LGBTQ+ Expression and the Bruno Almada Comas Precedent
Queer‑themed art remains one of the main lightning rods for censorship in Paraguay, intersecting with a wider regional backlash against gender and sexual diversity. From film festivals to drag performances and visual art, cultural expressions that centre LGBTQ+ experiences regularly attract hostility from conservative groups, who mobilise petitions, media campaigns and political pressure to block or delegitimise such events, often invoking the protection of children or public morals. The earlier case of queer artist and actor Bruno Almada Comas, documented by Amnesty International in a 2018 urgent action, shows this pattern clearly: Almada Comas faced the risk of prison over a performance in which religious symbols and queer identity intersected, prompting Amnesty to warn that the criminal proceedings amounted to a violation of artistic freedom and non‑discrimination obligations. This documented precedent reinforces the sense among LGBTQ+ artists that the law can be selectively deployed against them when their work challenges dominant religious or moral narratives, and it continues to shape the risks perceived by younger generations entering the field.

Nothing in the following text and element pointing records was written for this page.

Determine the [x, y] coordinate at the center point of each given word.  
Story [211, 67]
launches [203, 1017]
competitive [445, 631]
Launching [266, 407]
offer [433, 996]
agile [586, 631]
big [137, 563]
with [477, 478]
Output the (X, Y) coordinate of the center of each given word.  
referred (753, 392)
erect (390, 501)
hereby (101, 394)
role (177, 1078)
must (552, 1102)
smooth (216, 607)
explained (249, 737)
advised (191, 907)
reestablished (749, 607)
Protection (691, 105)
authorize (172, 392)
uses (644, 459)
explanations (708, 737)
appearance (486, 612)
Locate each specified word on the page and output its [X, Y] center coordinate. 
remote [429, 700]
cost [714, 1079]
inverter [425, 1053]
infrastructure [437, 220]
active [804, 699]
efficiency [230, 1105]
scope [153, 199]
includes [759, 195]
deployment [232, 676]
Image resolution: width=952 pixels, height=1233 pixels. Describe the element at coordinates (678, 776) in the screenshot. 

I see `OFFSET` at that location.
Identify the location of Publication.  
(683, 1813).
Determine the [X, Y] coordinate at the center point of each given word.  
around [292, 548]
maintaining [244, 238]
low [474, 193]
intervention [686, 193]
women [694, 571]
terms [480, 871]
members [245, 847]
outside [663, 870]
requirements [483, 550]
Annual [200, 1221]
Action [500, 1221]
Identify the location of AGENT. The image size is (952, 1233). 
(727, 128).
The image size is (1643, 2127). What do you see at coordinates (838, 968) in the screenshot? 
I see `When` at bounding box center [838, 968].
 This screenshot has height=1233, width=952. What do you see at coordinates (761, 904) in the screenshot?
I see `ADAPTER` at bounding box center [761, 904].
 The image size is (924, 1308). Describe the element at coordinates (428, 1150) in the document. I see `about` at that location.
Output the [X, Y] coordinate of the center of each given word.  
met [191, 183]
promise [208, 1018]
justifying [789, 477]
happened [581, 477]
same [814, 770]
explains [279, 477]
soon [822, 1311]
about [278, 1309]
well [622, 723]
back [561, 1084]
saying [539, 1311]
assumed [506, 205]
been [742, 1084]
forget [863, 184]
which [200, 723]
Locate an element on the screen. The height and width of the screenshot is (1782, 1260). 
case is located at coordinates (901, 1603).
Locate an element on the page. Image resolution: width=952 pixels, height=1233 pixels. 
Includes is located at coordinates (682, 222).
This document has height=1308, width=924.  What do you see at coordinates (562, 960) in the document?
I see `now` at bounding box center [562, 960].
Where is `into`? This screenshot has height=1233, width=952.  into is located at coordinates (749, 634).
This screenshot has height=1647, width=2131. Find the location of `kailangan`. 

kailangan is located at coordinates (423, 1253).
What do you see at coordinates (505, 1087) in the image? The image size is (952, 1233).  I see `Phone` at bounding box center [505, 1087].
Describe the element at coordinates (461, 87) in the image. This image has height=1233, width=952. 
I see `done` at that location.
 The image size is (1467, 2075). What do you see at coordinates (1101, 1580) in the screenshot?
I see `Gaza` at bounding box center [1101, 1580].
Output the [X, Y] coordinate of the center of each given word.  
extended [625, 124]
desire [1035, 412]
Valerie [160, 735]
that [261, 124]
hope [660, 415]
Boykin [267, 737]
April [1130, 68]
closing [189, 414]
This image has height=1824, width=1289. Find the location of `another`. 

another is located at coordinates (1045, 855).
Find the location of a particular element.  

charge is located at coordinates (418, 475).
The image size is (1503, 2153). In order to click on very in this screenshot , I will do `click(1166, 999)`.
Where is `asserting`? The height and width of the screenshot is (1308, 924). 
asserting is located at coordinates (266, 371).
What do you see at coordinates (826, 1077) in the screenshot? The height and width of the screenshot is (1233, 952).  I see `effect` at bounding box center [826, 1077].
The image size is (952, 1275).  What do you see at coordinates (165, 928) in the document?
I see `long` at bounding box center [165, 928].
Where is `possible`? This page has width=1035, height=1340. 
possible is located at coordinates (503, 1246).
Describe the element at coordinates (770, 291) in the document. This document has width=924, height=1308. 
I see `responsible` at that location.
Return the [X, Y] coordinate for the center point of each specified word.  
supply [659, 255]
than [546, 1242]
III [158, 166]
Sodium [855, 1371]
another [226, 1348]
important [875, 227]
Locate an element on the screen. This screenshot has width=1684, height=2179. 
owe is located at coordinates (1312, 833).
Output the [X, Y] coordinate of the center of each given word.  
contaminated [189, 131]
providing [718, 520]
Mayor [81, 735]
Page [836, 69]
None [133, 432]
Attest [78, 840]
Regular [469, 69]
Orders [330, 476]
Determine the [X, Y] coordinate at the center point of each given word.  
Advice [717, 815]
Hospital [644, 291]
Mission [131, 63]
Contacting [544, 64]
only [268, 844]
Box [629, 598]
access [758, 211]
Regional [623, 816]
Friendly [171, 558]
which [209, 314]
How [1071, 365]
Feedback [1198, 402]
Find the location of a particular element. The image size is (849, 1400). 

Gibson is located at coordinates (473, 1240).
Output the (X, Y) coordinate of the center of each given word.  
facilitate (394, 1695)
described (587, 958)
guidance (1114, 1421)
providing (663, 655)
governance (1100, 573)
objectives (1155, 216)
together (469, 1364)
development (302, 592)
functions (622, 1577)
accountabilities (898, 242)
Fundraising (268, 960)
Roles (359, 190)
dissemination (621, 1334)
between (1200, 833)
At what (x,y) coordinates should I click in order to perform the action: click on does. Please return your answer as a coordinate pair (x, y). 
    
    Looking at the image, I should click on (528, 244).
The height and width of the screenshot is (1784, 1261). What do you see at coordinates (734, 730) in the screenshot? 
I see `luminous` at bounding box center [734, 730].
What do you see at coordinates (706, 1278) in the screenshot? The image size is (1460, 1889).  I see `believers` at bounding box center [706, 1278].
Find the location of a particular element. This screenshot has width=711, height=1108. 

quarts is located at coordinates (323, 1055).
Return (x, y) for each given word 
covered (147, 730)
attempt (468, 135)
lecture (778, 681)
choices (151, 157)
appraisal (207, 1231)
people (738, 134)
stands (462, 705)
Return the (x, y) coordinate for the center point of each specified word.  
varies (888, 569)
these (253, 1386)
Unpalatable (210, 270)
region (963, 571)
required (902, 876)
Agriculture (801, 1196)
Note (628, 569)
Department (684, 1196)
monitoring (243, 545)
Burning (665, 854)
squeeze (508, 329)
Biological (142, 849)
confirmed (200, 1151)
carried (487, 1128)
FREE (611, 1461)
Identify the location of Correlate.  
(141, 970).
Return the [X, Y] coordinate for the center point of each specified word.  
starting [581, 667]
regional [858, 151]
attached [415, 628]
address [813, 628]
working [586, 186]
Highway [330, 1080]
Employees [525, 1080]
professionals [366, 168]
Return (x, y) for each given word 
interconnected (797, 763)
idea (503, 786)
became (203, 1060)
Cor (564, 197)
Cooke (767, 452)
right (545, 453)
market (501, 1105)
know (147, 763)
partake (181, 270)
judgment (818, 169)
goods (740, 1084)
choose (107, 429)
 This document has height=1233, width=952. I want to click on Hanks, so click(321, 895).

Why This Matters as President Peña Takes the Global Stage
President Peña, elected in 2023 on a platform of stability and economic modernisation, presides over a country where artists and cultural managers are facing vandalism, criminal convictions and legal uncertainty for the simple act of keeping spaces open to dissent and diversity. The dissonance between the language of democracy and innovation used in global forums and the reality experienced by artists like Ruth Flores and Sebastián Coronel is impossible to ignore. If Paraguay wishes to be recognised as a committed democratic actor in global cultural life, the minimum test will be whether it can guarantee that no artist sees their work destroyed with the involvement of state officials and no cultural manager is dragged through the courts on the basis of repealed ordinances for sustaining spaces of free expression.